• [Stored items]
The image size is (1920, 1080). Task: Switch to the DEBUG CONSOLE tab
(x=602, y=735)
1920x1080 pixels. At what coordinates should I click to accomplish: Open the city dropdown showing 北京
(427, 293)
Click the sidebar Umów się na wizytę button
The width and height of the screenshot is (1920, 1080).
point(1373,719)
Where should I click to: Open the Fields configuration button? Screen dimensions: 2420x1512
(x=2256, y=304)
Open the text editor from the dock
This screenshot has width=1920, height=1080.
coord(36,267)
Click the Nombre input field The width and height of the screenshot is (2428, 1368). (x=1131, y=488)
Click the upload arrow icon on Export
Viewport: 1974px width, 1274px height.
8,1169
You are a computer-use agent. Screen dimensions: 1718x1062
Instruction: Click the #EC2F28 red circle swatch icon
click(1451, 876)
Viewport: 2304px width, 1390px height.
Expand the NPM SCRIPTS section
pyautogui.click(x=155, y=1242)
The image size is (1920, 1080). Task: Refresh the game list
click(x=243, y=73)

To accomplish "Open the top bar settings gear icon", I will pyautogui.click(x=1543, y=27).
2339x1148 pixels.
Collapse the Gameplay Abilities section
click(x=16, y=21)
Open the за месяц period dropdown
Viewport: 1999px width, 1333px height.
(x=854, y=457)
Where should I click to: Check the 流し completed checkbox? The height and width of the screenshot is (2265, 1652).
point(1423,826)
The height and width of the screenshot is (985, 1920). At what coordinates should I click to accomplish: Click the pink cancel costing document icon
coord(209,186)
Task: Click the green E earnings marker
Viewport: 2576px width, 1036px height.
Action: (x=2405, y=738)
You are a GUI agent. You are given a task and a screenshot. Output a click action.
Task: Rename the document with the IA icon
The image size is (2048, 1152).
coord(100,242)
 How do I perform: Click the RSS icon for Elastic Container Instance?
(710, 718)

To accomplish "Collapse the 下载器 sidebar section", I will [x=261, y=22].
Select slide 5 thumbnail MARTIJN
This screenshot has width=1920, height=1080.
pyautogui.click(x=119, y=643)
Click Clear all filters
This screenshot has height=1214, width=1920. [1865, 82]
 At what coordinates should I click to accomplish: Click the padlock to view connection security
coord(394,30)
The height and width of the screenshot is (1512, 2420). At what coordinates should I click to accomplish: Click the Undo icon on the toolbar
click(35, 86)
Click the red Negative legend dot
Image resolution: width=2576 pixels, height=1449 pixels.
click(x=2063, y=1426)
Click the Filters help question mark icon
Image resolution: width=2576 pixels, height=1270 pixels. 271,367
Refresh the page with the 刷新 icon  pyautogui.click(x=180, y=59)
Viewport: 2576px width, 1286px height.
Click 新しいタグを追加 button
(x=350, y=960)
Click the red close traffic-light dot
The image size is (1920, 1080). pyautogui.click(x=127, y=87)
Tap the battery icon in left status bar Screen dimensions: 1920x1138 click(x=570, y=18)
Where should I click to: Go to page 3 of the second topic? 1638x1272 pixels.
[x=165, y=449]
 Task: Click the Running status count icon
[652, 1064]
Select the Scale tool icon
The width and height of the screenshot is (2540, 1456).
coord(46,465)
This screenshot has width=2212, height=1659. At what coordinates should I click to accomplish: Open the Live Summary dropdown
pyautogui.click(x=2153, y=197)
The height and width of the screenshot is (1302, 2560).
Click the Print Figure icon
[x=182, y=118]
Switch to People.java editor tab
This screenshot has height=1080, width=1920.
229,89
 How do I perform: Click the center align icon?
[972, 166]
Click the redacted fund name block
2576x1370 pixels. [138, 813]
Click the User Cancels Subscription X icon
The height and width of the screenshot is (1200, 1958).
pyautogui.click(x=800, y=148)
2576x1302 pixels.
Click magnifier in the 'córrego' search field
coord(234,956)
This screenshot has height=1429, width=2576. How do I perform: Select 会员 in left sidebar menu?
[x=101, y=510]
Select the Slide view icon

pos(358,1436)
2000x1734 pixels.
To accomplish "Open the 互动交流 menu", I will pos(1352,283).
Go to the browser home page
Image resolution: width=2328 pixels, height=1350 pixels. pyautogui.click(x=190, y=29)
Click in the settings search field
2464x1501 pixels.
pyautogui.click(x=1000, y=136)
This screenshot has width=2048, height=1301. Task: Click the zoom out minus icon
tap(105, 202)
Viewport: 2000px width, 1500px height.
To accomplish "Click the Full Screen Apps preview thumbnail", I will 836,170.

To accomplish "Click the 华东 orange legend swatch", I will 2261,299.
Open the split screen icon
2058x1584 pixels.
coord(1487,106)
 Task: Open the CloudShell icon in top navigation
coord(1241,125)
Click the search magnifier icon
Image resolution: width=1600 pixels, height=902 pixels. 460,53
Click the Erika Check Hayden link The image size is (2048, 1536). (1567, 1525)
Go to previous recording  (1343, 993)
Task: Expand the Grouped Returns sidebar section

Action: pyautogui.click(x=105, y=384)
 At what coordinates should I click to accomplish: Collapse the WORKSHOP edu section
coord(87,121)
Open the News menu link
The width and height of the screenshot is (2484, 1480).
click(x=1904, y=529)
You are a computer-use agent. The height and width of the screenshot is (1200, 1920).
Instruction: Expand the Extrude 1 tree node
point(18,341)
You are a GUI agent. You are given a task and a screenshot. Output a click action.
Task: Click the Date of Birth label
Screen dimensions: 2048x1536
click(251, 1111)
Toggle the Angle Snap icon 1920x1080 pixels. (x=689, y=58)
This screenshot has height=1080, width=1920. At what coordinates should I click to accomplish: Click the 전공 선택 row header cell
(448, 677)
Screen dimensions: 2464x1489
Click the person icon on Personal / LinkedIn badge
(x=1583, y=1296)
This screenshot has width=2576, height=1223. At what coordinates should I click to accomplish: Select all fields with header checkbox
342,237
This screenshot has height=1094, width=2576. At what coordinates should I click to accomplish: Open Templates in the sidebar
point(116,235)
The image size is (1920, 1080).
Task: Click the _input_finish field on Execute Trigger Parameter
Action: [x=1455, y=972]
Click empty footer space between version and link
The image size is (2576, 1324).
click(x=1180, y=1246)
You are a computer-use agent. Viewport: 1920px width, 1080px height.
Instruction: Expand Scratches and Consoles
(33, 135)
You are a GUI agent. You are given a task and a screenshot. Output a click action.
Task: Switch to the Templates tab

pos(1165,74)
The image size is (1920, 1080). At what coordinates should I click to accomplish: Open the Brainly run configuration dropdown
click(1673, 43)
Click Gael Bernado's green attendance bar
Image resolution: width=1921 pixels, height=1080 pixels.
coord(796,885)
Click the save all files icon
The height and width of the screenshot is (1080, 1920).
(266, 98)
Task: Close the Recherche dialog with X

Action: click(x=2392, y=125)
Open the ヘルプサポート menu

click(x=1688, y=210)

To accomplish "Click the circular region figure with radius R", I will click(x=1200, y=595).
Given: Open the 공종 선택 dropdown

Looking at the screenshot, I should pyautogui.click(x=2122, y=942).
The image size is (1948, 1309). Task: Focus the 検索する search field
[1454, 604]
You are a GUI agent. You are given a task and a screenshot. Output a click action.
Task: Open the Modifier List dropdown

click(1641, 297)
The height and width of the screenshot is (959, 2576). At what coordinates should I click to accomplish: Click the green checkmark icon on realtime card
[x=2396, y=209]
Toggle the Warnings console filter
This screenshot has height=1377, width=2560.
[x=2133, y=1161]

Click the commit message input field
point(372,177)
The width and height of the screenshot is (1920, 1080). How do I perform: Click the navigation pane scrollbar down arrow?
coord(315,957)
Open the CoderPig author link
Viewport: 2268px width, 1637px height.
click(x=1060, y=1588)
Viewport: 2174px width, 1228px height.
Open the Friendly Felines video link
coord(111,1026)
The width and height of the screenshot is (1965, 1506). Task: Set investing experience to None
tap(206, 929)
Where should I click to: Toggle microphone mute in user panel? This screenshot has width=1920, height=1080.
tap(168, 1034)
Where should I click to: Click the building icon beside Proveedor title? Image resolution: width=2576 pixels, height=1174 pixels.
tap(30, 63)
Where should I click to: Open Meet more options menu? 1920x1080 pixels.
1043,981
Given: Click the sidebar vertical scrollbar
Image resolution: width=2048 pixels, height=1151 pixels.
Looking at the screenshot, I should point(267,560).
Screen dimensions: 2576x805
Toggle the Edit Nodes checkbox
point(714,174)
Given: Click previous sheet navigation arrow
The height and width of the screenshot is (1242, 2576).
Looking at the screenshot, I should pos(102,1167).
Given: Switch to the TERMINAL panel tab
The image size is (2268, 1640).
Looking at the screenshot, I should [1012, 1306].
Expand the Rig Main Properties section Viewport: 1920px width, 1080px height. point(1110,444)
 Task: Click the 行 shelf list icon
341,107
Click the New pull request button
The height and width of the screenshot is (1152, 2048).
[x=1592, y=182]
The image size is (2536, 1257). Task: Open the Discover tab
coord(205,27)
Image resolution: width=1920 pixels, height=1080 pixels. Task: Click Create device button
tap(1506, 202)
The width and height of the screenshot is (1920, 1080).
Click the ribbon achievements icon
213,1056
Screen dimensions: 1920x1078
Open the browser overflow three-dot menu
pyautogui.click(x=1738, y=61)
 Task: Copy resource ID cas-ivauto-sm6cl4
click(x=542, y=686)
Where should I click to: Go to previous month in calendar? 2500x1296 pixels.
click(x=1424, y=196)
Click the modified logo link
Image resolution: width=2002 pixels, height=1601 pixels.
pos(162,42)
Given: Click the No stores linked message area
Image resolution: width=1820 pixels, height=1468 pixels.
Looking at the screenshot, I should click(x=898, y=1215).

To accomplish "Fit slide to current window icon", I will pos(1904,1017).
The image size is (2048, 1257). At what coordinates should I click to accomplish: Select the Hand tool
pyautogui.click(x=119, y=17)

• [Task prompt] Scan the records above. Return every line with "legend" in it.

• [Task solution]
Click the red Negative legend dot
To accomplish "Click the 华东 orange legend swatch", I will 2261,299.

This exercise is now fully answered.